Outcomes for this Standard include:

  • Approved budget/investment for response planning activities.
  • Defined system recovery objectives (e.g. Recovery Time Objective/Recovery Point Objective/Acceptable Interruption Window).
  • Incident response plans are updated.
  • Ongoing testing and development of incident response plans and playbooks.
  • Current listing of systems and scenarios that will require response: this could also include evidence of regular review and testing.
  • Clearly defined roles and responsibilities.
  • An organisational threat identification and analysis assessment.
  • Incident communication plan (internally and to stakeholders).
  • Security logging, alerting, and monitoring functionality for incident and threat identifiers.
Applicable NZISM controls

The NZISM controls listed below provide additional detail to assist with the implementation of this Standard and meeting New Zealand Government compliance requirements.

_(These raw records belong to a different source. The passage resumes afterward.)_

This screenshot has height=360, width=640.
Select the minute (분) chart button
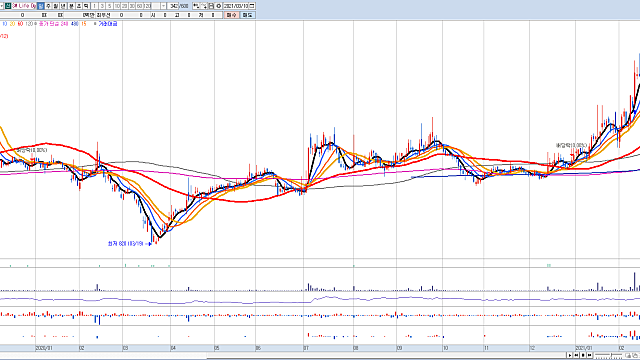point(71,6)
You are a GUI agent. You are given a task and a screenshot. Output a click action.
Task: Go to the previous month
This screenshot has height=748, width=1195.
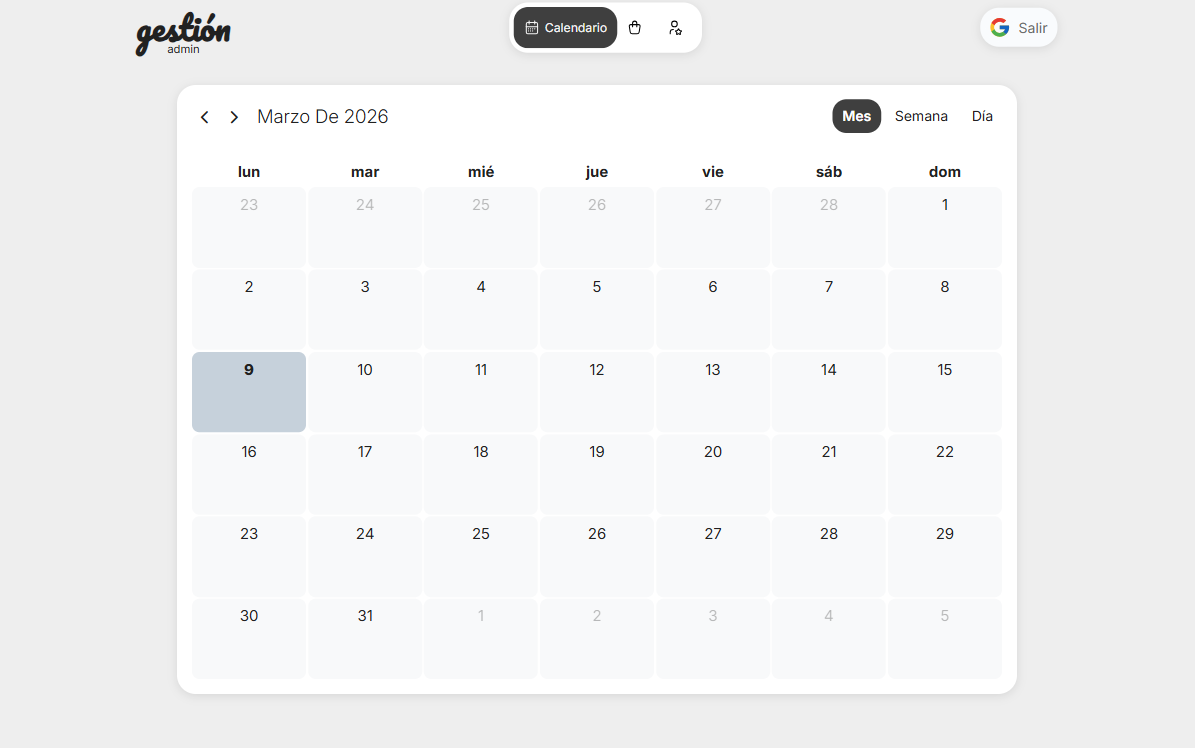pos(205,117)
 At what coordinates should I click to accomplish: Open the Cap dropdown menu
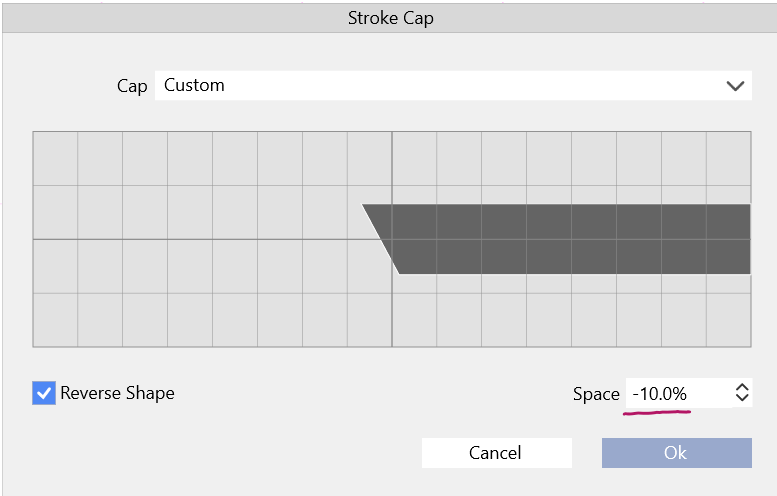pos(452,85)
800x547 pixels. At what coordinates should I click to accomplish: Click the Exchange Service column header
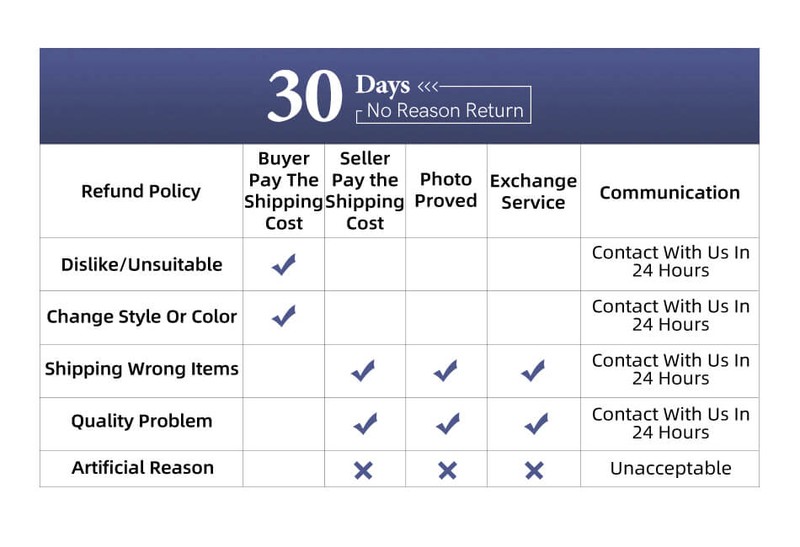pos(533,191)
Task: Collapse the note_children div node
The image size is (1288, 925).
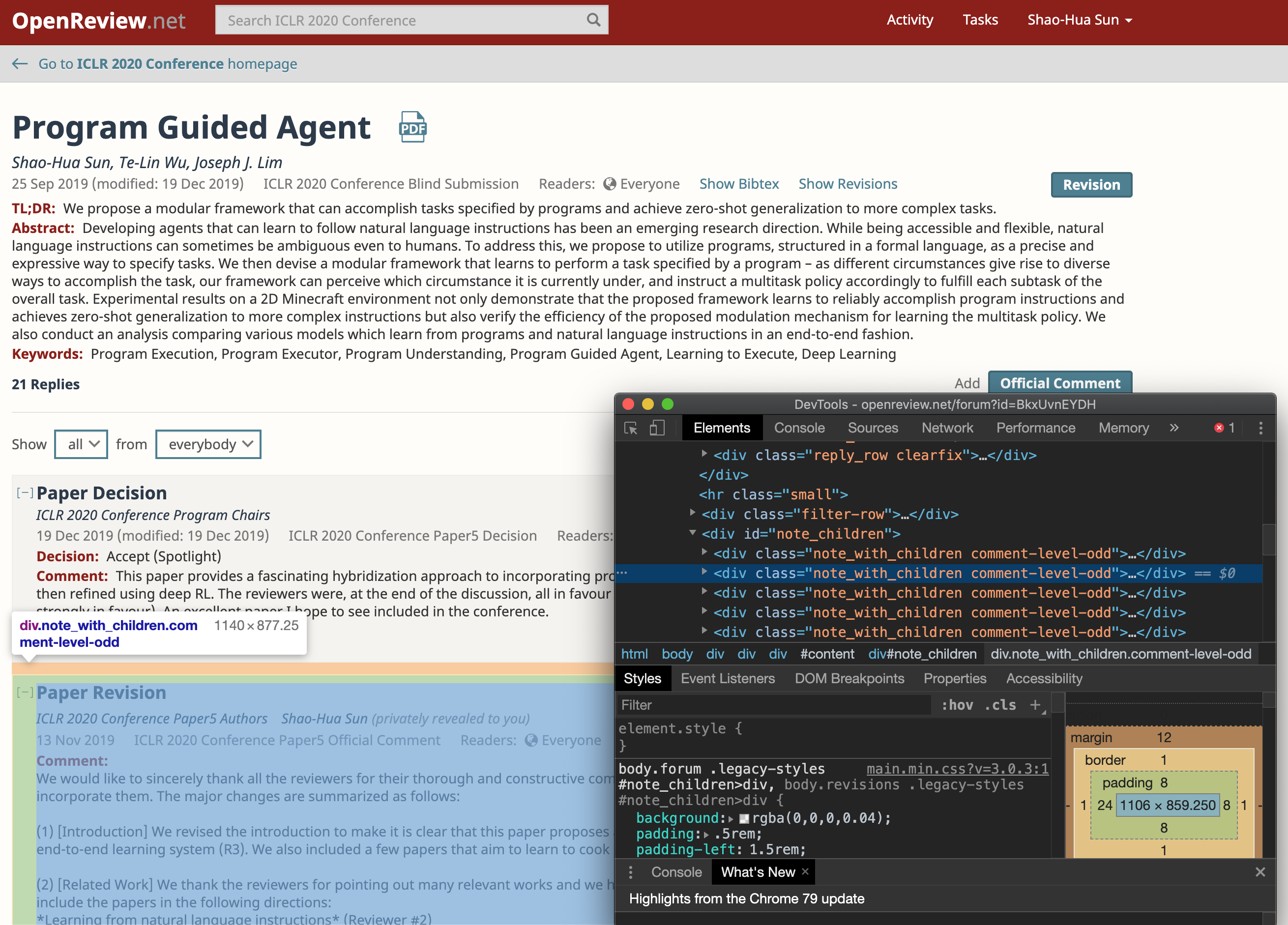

  • Control reference - 5.1.12.C.01.

    Agencies MUST develop an Incident Response Plan and supporting procedures.

    CID: 708

  • Control reference - 5.1.12.C.02.

    Agency personnel MUST be trained in and periodically exercise the Incident Response Plan.

    CID: 709

  • Control reference - 18.3.18.C.01.

    Agencies SHOULD develop a Denial-of-Service response plan including:

    • how to identify the precursors and other signs of DoS,
    • how to diagnose the incident or attack type and attack method,
    • how to diagnose the source of the DoS,
    • what actions can be taken to clear the DoS, 
    • how communications can be maintained during a DoS, and
    • how to report the incident.

    CID: 3782

  • Control reference - 23.5.10.C.01.

    Agencies MUST understand the range of logging capabilities provided by their cloud service providers and determine whether they are sufficient for agency needs.

    CID: 7494

  • Control reference - 23.2.18.C.01.

    Agencies SHOULD obtain regular assurance checks on cloud service providers, ensuring they have been undertaken by a suitably qualified assessor.